The team went on to show that such loss of retinal wave directionality in the newborns—whether from GABA signal inhibition or amacrine cell dysfunction—caused impaired motion detection once the animals had opened their eyes.
Fluorescence microscopy video of typical directional retinal waves in an unopened newborn mouse eye, shown at 10x real speed
COURTESY OF XINXIN GE
Two-week-old mice were shown images of black and white bands that moved in different directions while the researchers recorded neuronal activity in a part of the animals’ brains called the superior colliculus, a region with specialized cells that respond to certain directions of visual movement. The brain activity of mice with disrupted retinal waves—whether caused by temporary GABA inhibition or permanent amacrine cell dysfunction—looked different from that of control mice, says Crair. Fewer cells responded to directional stimuli, he says, and those that did had poorer direction selectivity. “Normally you have cells that respond to one direction and no other,” he explains, “but in these animals the cells would respond to many different directions.”

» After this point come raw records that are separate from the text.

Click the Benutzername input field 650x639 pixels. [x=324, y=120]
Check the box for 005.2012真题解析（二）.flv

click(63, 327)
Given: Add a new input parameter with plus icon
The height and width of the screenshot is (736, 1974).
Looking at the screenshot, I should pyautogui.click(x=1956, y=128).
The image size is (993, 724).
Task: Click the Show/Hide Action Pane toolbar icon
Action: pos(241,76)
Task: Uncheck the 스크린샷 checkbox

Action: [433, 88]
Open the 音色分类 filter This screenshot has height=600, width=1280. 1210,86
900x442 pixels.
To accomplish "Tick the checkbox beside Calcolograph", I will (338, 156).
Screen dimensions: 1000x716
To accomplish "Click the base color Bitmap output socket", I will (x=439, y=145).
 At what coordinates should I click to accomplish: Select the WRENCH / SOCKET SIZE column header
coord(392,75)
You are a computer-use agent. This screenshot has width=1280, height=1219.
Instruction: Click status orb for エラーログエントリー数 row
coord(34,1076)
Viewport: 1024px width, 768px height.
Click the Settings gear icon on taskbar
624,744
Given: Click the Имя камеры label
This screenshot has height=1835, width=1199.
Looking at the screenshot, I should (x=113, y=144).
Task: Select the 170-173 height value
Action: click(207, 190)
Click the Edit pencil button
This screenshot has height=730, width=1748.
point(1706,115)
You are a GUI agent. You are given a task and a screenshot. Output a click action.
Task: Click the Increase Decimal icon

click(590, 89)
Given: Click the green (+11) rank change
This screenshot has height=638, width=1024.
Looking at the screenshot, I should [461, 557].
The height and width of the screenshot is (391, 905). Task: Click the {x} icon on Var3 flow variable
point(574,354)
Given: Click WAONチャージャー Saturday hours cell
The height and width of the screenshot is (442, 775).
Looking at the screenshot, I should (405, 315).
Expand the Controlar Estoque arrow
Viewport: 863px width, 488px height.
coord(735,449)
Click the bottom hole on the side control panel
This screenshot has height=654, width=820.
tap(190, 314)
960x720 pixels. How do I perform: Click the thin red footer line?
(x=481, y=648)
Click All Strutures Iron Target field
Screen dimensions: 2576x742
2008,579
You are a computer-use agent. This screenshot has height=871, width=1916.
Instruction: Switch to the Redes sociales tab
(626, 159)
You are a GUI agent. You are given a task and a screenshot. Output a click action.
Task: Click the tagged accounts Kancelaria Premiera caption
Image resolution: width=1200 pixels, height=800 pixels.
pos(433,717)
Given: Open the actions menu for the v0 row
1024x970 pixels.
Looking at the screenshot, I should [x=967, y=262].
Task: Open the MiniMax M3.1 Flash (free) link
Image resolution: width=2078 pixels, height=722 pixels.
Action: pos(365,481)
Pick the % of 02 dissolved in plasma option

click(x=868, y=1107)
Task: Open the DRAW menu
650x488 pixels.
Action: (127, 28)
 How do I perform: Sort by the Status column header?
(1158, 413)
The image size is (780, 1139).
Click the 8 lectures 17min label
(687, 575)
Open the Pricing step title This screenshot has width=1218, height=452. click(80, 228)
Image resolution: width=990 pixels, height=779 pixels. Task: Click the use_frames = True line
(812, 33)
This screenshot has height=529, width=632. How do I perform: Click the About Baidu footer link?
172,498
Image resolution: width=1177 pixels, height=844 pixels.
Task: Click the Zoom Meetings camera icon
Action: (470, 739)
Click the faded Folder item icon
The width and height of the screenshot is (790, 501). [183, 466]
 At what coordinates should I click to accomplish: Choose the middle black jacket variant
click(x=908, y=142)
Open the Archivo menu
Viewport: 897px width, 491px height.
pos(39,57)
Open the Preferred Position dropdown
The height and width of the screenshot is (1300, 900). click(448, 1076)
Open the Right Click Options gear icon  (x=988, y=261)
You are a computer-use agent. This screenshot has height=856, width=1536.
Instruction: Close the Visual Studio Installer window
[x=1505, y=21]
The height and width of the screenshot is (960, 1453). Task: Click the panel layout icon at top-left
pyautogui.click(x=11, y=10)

The paper contains “a massive amount of work” that’s “definitely interesting,” says David Feldheim, who studies sensory information processing at the University of California, Santa Cruz, and did not participate in the study. “It both confirms and extends what we were thinking about how retinal waves work,” he says, “and then there’s some unanswered questions.”
It would be great to know, for example, the mechanism by which the wave direction shapes direction selectivity in the superior colliculus, he says, and to find out whether mice whose retinal waves were temporarily disrupted before eye opening (via GABA signal inhibition) can later recover from the impaired motion detection or are stuck with it.
Whatever the findings on questions like this, they will likely have implications for early neural training beyond the visual system, says Berson. “I’m sure this is happening on the motor side; I’m sure it’s happening in other sensory systems as well,” he says. “This is just the tip of the iceberg.”